Altamira Yellowthroat

Central America


Geothlypis flavovelata


  • Loss of habitat has extirpated several local populations.
  • Freshwater marshes have been heavily modified throughout its range, primarily for cattle-ranching, agriculture and urban growth, but the species appears able to persist in small parcels of habitat.

The Altamira yellowthroat (Geothlypis flavovelata) is a New World warbler. It is a resident breeding bird endemic to the Gulf slope of northeastern Mexico. It is closely related to common yellowthroat, Belding’s yellowthroat, and Bahama yellowthroat, with which it forms a superspecies. It has been considered conspecific with these species.

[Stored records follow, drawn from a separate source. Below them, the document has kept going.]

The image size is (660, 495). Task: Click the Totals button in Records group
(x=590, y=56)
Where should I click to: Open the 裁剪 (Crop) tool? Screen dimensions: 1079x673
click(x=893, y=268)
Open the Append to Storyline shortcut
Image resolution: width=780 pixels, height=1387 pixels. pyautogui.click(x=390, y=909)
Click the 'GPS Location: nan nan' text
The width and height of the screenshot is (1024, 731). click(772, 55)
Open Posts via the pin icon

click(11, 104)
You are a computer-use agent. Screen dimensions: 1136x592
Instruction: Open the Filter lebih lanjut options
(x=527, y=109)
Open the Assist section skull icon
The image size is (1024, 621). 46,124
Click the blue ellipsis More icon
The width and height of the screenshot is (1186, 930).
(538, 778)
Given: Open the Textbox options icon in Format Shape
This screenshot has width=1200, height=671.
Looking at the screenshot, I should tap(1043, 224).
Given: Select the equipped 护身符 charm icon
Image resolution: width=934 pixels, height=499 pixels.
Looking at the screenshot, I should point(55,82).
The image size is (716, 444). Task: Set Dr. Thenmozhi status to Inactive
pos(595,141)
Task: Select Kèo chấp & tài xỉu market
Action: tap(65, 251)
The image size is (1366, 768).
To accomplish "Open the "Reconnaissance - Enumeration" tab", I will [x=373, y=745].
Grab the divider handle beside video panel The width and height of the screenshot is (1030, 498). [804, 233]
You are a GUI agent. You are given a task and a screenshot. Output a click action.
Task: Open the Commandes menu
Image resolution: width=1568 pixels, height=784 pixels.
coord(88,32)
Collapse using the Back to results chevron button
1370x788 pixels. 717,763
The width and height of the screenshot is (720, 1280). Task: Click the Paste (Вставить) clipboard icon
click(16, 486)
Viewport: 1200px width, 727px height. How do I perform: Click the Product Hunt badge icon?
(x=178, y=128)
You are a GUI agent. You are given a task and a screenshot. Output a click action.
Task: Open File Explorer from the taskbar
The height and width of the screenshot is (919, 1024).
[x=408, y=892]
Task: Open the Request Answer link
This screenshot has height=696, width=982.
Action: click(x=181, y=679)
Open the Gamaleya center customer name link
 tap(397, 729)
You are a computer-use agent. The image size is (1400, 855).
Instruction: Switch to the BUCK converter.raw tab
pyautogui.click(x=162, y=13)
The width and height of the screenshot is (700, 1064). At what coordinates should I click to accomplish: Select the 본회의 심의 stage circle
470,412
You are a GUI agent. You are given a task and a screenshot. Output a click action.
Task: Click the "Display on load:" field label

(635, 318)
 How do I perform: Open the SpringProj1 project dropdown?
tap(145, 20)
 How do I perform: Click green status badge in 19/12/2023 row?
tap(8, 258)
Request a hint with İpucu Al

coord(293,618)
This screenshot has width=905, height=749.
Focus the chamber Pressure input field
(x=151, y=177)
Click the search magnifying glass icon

The Altamira yellowthroat is 13 cm long and has a yellow-green back and bright yellow belly. The adult male has a black face mask and yellow crown. Females are similar, but lack the black mask and have an olive crown. This species is easily distinguished from wintering common yellowthroats by its uniform yellow underparts, in contrast to common’s white belly. Males’ yellow forehead bands are diagnostic.

Vocalizations are very similar to those of common yellowthroat and are not readily distinguishable to the human ear. Altamira and common yellowthoats, however, do not respond to tapes of one another’s songs. The species is resident in freshwater marshes (including canals and drainage ditches), especially those with cattails. Little is known of its breeding or feeding habits, but other yellowthroats build a cup nest low in vegetation and feed on insects, usually captured in dense vegetation, so it is likely that the Altamira yellowthroat does the same. There has been a decline in numbers of this localized bird due to loss of habitat.